The number of times a loan will  be allowed to roll over, for instance, will be two, the FCA confirmed. It said: “There is a need for some  flexibility for consumers to roll over their loans.”

The watchdog said it couldn’t ban payday loan ads from kids TV under European human rights laws concerning “the right to freedom of expression.”

Martin Lewis of Moneysavingexpert said: “The Government is inuring schoolchildren to this type of borrowing.  Unless the Government stops these adverts from being in the background of kids’ daily lives, it will be guilty of allowing the normalisation of payday loans for the next generation.”

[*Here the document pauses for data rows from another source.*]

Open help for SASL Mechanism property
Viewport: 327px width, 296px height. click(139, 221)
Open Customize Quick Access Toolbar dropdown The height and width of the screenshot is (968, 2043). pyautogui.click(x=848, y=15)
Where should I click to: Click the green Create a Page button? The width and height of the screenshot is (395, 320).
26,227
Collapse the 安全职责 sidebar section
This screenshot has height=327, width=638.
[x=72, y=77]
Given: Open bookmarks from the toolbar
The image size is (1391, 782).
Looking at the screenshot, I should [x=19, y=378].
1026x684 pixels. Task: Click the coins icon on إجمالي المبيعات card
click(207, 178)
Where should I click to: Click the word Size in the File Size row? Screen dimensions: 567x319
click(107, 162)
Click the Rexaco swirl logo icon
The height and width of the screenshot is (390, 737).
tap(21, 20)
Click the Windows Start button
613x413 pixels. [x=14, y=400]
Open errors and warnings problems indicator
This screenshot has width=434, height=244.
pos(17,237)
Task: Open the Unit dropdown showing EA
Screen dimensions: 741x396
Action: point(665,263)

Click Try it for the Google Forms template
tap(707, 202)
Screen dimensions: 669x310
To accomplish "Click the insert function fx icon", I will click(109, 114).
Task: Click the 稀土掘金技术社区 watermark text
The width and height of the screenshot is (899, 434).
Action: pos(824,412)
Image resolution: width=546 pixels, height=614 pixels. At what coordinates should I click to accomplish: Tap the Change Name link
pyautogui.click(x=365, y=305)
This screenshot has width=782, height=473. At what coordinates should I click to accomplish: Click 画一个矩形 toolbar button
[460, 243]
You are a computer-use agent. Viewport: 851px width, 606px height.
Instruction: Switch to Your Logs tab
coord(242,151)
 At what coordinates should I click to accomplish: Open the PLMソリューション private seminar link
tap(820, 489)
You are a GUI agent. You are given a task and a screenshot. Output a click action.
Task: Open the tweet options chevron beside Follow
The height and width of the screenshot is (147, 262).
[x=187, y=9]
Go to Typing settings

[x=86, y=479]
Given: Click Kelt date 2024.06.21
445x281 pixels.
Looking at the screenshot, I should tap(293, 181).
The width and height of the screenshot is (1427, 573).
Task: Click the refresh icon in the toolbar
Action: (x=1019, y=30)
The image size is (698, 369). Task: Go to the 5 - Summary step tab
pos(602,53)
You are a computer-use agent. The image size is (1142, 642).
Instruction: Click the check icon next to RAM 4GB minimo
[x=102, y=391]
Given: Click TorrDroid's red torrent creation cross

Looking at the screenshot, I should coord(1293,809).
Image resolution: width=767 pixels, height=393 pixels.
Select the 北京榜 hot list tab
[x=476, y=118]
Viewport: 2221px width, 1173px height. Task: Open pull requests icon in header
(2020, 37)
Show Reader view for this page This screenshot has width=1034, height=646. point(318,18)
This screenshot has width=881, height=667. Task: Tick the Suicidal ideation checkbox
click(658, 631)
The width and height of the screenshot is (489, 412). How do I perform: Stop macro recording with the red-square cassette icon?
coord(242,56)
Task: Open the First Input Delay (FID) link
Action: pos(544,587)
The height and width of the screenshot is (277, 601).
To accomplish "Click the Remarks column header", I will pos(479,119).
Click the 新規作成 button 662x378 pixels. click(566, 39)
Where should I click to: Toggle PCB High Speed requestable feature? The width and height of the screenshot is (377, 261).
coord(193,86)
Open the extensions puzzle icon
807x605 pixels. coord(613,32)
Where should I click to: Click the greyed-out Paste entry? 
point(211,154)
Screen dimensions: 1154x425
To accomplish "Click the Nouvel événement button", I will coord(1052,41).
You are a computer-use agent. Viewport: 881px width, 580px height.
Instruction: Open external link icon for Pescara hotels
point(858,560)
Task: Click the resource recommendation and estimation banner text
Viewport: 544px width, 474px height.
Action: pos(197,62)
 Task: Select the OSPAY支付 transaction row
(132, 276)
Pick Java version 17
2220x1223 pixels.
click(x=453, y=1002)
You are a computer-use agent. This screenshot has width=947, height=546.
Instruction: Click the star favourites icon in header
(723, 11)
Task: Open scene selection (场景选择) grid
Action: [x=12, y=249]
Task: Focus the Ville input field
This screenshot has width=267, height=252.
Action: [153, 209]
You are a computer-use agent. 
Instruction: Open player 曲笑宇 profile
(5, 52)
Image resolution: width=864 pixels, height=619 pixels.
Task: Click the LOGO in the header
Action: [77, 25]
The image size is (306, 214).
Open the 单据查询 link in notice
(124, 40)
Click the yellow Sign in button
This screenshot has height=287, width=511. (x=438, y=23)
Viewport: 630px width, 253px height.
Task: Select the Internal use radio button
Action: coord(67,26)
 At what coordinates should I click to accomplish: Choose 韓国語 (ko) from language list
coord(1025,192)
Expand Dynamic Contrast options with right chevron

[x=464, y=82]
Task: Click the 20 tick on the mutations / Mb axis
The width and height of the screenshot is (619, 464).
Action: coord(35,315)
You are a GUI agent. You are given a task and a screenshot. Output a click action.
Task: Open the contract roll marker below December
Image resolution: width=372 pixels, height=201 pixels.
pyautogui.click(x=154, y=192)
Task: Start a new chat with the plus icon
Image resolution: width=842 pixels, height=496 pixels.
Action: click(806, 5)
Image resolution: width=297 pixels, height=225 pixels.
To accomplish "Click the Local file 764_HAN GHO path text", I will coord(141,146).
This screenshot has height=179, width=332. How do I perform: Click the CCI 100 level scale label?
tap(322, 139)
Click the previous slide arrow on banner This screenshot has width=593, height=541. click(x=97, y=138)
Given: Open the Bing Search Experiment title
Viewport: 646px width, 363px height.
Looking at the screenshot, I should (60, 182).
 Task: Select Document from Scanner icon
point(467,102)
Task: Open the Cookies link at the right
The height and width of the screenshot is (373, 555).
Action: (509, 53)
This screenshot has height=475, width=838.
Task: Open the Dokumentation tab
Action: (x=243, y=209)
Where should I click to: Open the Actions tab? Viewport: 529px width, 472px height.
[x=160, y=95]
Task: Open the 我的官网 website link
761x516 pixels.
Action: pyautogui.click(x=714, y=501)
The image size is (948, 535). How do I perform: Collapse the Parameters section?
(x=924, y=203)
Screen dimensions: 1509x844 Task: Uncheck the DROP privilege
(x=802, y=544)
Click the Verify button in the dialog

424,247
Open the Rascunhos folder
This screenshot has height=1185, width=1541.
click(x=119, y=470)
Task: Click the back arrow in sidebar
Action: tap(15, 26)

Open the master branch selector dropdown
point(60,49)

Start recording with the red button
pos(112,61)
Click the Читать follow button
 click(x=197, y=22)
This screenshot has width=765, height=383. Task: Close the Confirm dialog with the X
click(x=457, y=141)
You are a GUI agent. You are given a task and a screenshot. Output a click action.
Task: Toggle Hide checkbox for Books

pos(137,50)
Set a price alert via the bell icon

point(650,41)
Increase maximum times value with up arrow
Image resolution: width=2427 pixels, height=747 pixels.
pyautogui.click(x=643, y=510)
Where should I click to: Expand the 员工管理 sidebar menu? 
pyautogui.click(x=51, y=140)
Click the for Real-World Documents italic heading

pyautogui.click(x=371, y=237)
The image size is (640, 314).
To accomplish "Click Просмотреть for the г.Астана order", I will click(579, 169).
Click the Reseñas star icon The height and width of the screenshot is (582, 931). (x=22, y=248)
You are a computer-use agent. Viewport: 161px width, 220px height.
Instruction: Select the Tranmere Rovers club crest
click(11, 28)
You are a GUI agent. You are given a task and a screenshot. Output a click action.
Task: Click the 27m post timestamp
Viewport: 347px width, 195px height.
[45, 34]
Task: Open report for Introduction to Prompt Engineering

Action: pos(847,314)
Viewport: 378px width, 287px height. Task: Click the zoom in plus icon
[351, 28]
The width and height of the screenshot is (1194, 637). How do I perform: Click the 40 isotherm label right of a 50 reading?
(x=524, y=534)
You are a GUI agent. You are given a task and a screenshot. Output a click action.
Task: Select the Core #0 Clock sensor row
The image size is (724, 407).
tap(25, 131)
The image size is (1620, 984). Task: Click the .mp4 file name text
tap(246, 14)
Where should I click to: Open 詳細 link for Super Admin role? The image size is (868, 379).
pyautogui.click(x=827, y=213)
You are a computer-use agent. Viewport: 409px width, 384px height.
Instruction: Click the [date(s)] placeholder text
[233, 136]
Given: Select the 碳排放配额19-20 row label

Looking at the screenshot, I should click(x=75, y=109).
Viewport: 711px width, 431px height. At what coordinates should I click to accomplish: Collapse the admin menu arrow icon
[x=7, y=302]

The Sheffield Labour MP Paul Blomfield, who sat on the Business Committee, said: “I’m disappointed that the Government aren’t backing our recommendation for a tougher approach to advertising, particularly given its impact on children.”

He added: “I’m concerned that the Government has not accepted the case for a real-time database of lending, which has been shown in other countries to be vital in stopping the multiple lending that pushes people into spiralling debt.”

The FCA said there are obstacles to real-time data sharing which it is discussing with the industry. “We will conclude these discussions in the summer,” it said.

Peter Tutton of the debt charity Step Change said: “The introduction of a real-time data sharing regime should be an essential part of the FCA’s strategy to fix the payday lending markets.”

Stella Creasy, Labour’s Shadow Minister for Competition and Consumer Affairs, said: “This report further highlights the need to act as quickly as possible to reform the consumer credit market, as well as the way in which it uses data.”

She also rapped the Government for not introducing a cap on the cost of credit quickly enough. It plans to bring in a cap in January 2015. “The cap on the cost of credit should be brought forward to 2014,”Ms Creasy demanded.

Richard Lloyd, the Which? executive director, also demanded faster action. He said: “With millions increasingly reliant on payday loans and other high-cost credit, we want to see the FCA act swiftly to ban excessive fees and charges when borrowers default.”

Meanwhile Citizens Advice chief executive Gillian Guy was angered by the FCA’s admission that it had not considered proposals to force payday lenders to give notice before using a continuing payment authority, which gives them the right to clean out people’s bank accounts.

“The misuse of continuous payment authorities is one of the most damaging factors in payday lending,” she said. “Bank accounts are raided without warning leaving people penniless, which means they’re unable to pay to travel to work or buy food. It is important the FCA keeps an eye on this.”

The FCA said it “will consider consulting on such a rule after the transfer of regulation”, adding fuel to criticism that it is not ready to get tough with lenders when it takes over responsibility for the sector on 1 April.